Teks Sumber:
Thursday, October 8, 2015

Illusion(s.)

Illusion(s).



Balik lagi ke blog gue yang isinya absurd setelah beberapa cerpen. Post gue yang inipun gak jauh beda sama Maps. Cuman, gue rasa ada yang sedikit mengganjal di Maps maupun yang tersisa setelah Maps. Gue sendiri enggak tau pasti arti post ini apaan, jadi jangan salahin gue kalo mungkin setelah selesai membaca post ini, kalian akan bertanya-tanya. 😁

Sial. Gue terjebak oleh Ilusi. Dongeng ini sudah berakhir sejak lama, dan lembaran baru juga sudah gue buka, terlepas dari mereka yang memegang peran tak berarti didalam cerita ini. Karena semua itu berujung sunyi yang mencekam, sekaligus kelam.




Dengan kalimat "Pada jaman dahulu", atau "Pada suatu hari", seperti semua pembuka di lagu pengantar tidur atau cerita luar biasa yang melegenda itu. Tapi maaf, cerita yang gue tulis saat itu belum cukup kuat untuk membuatnya melekat dengan predikat "Legenda". Semua yang terjadi itu merupakan fantasi.

Entah salah siapa, mungkin gue bisa mengkambing-hitamkan keadaan yang terjadi begitu saja, atau menuduh waktu yang kejam berlalu tanpa mengingat memori yang indah maupun buruk. Tapi yang jelas, diakhir cerita itu, yang tersisa dari apa yang gue tulis tanpa lelah, hanyalah sepi.

Gue meletakkan apa yang seharusnya tidak diletakkan disana. Hanya sedikit kesalahan, tapi biarlah, karena kesalahan itu enggak selamanya tetap begitu. Dosa yang tidak gue tangisi maupun sesali. Diujung cerita panjang ini, sebuah hikmah besar menanti.

Gue menggenggam tangan sang ilusi, keheningan panjang tergapai segera setelahnya. Gue pernah memintanya untuk membawa diri ini ke tempat yang asli, dimana tidak ada imajinasi dan fantasi. Penolakan yang ia berikan lebih dari kata pasti untuk gue, dan secepat mungkin, gue sadar bahwa ini adalah mimpi.

Malam-malam setelahnya tak berarti, gue yang masih terpaku belum tahu bagaimana cara mengeluarkan diri sendiri dari dinding terkeras yang menghalangi seluruh tubuh ini untuk bergerak. Bak paku yang menempel di dinding, kepalanya masih keluar meski dipukul sekeras apapun, ide dan pikiran gue masih melayang, meski badan terjebak di dinding imaji.

Tujuan A: Salin tanpa perubahan bagian tulisan blog tentang ilusi, mulai dari kata-kata "Gue menggenggam tangan" dan berhenti setelah "di dinding imaji.".
Tujuan B: Tolong lanjutkan tulisan blog tentang ilusi itu, dimulai setelah kalimat terakhirnya.
Daftar berikut diambil dari sumber yang berbeda.

Data Tersedia:
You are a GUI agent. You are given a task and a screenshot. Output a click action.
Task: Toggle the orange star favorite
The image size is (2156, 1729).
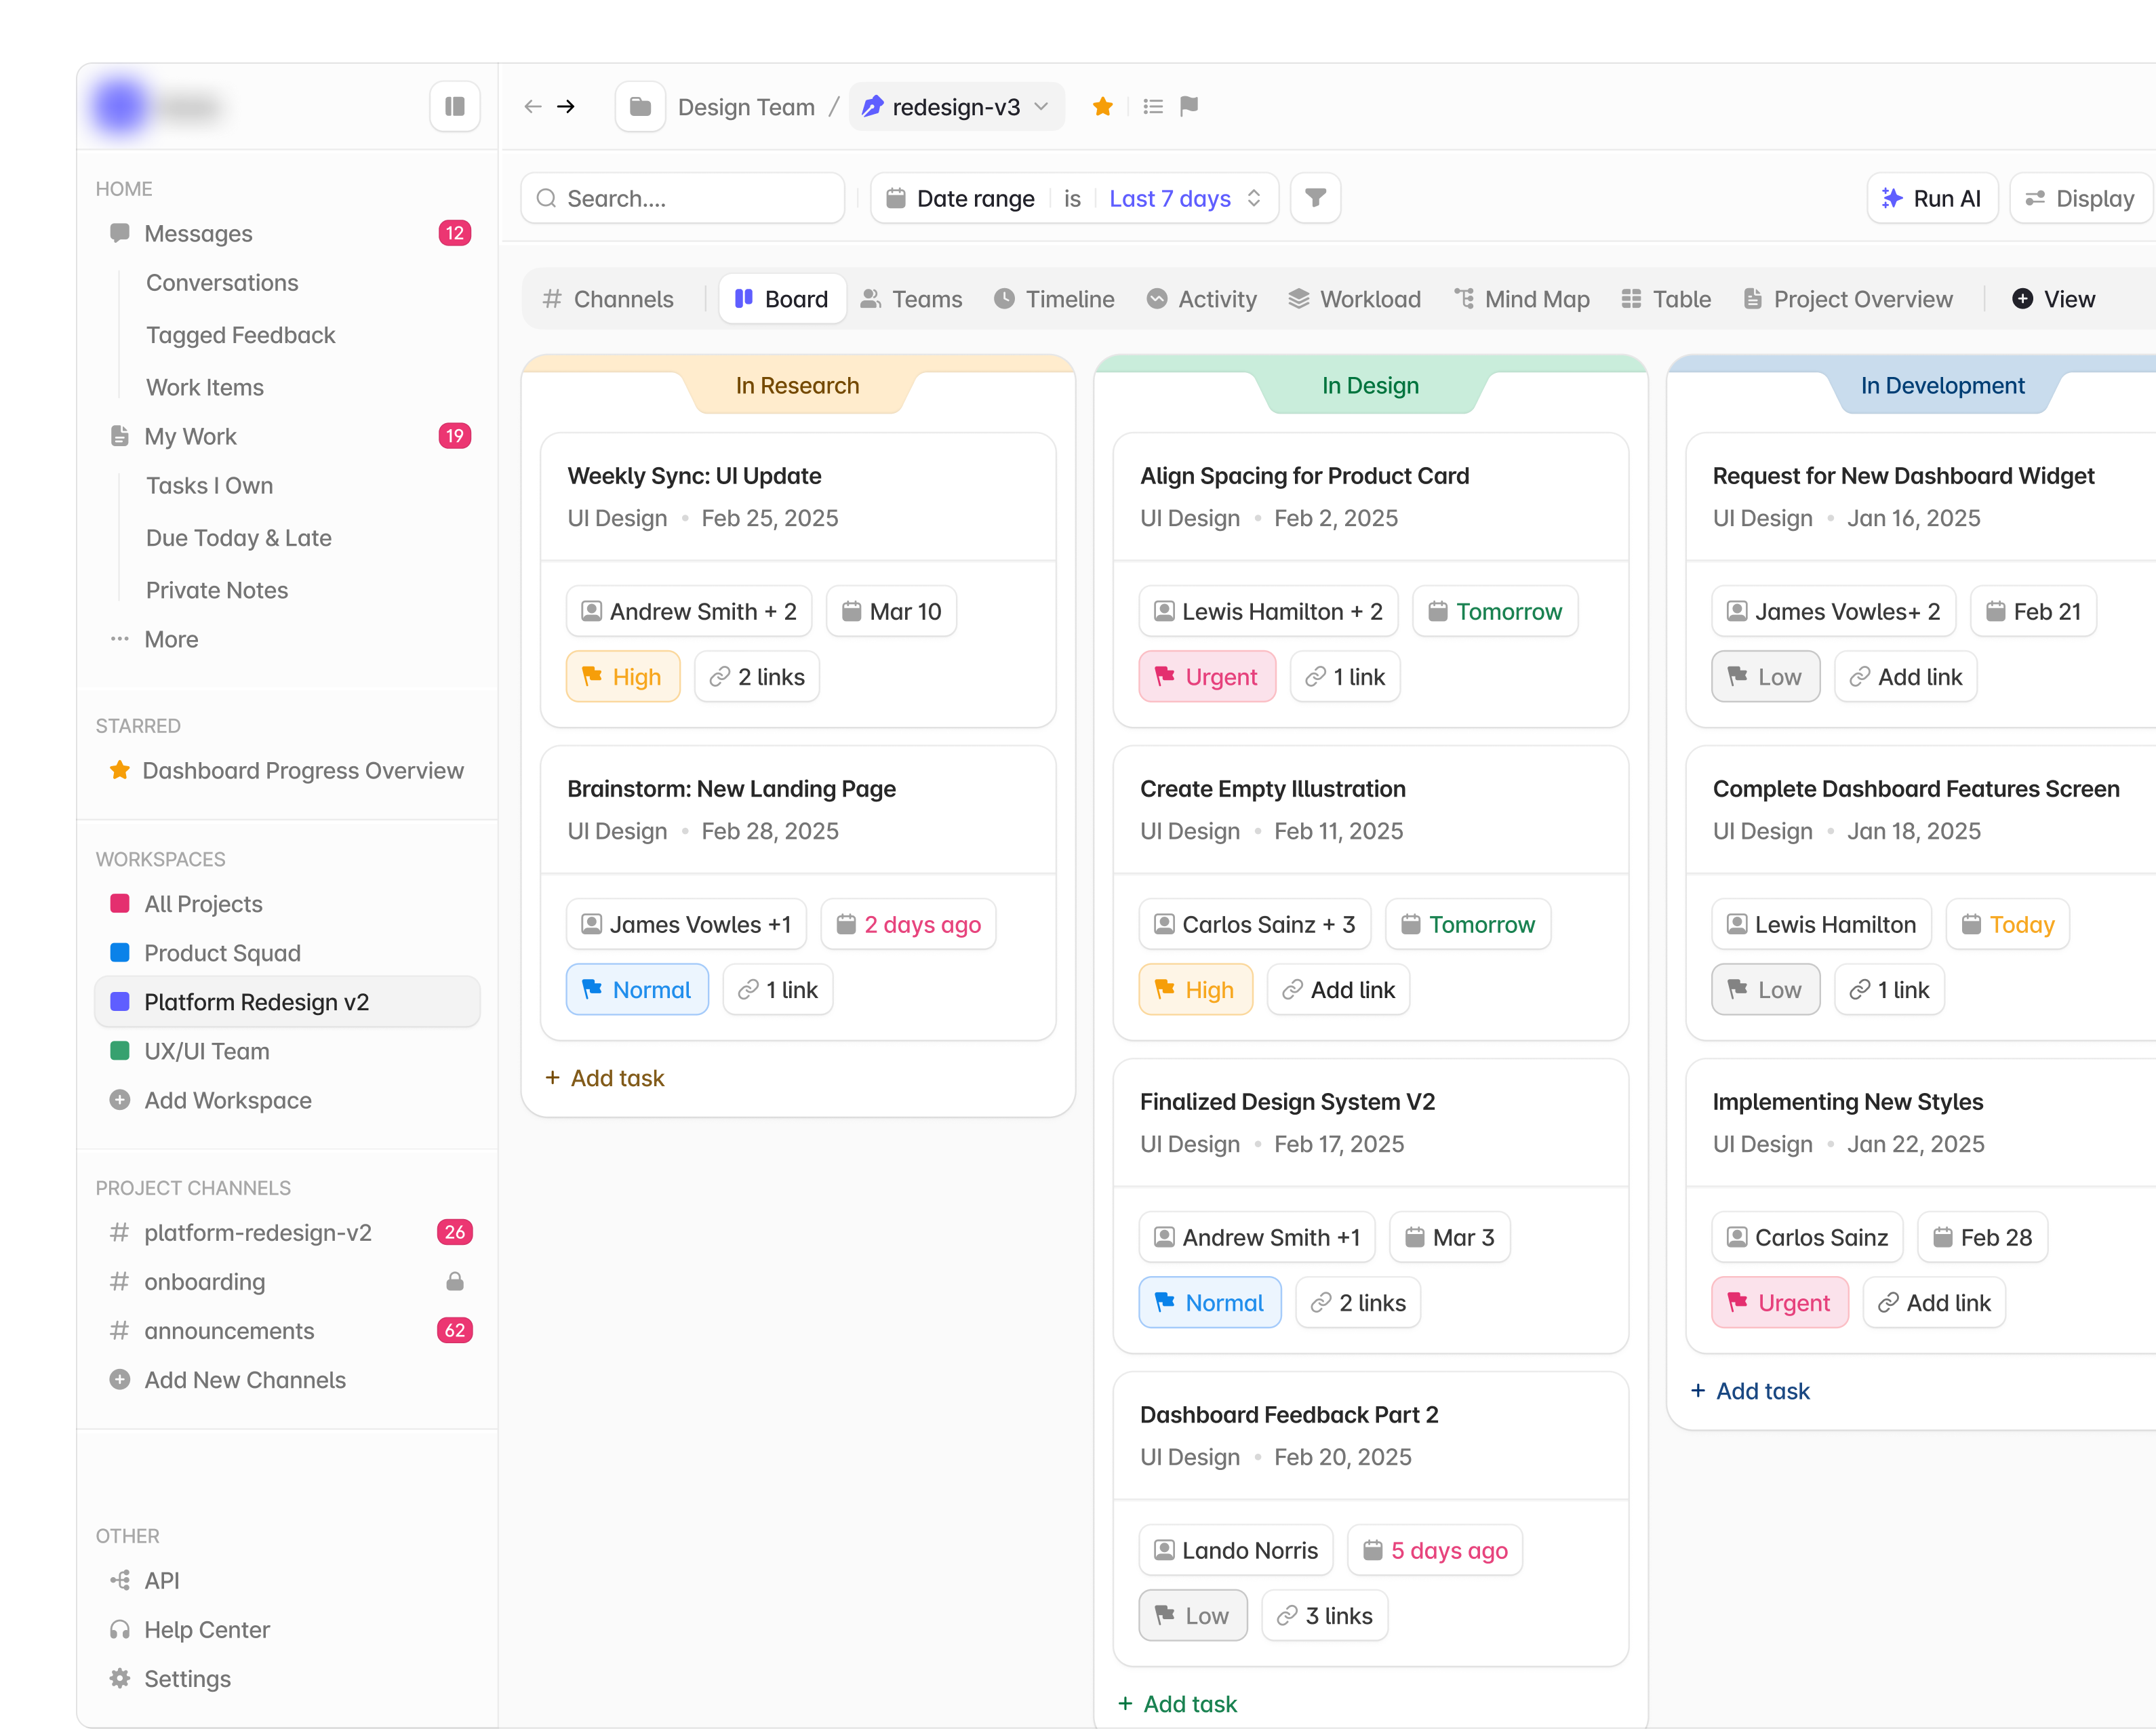[x=1103, y=106]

Hasil Latihan A:
Gue menggenggam tangan sang ilusi, keheningan panjang tergapai segera setelahnya. Gue pernah memintanya untuk membawa diri ini ke tempat yang asli, dimana tidak ada imajinasi dan fantasi. Penolakan yang ia berikan lebih dari kata pasti untuk gue, dan secepat mungkin, gue sadar bahwa ini adalah mimpi.

Malam-malam setelahnya tak berarti, gue yang masih terpaku belum tahu bagaimana cara mengeluarkan diri sendiri dari dinding terkeras yang menghalangi seluruh tubuh ini untuk bergerak. Bak paku yang menempel di dinding, kepalanya masih keluar meski dipukul sekeras apapun, ide dan pikiran gue masih melayang, meski badan terjebak di dinding imaji.

Hasil Latihan B:
Saat semua lampu telah padam. Perlahan, mata ini terpejam, segala lelah, dendam, kecam bisa gue redam. Sisi binatang yang kejam itupun tertahan kantuk yang mendalam, dan gue harap selamanya begitu.

Dari apa yang telah terjadi, sulit bagi gue membedakan mana ilusi dan mana yang asli. Kabut asap masih menyelimuti seluruh bagian bumi gue yang fana. Yang bisa gue lakukan hanyalah mencari sumber penerangan terbaik untuk mencerahkan daerah yang tertutup oleh kegelapan itu.

Beruntung bagi gue. Beberapa, emm, banyak sih sebenernya(--,) orang yang mau membantu dan mengulurkan tangannya. Gue rasa gak perlu sebut merek, mereka yang telah membantu gue lebih dari yang gue kira adalah jelmaan bantuan-Nya, terima kasih, kalian.

Tapi intinya tetap sama, mereka hanya bisa menerangi jalan yang akan gue tempuh. Sisanya harus gue yang jalanin, terlepas dari kabut asap disepanjang perjalanan. Mungkin beracun, tapi setidaknya, jalanan ini sudah diterangi oleh cahaya-cahaya kebenaran yang datang dari golongan yang benar. Hueheh.

Kabut asap itu masih disana, perih rasanya setiap saat berkedip, sepersekian dari kabut itu masuk ke mata gue dan menghentikan gue. Langkah gue gontai dan berat setelah beberapa lama, sifat keangkuhan dan arogan yang gue punya hilang segera setelah kaki ini lemas tak berdaya, untuk bernafaspun rasanya susah.

Heh. Ilusi (dan ilusi) itu masih disana, menghantui setiap langkah gue menjelang fajar, mengganggu dan mengerikan. Niat gue untuk terus berjalan serasa hancur setiap bertemu dengannya. Yang terparah, ilusi itu dimana-mana, mengikuti setiap langkah gue yang sudah berat.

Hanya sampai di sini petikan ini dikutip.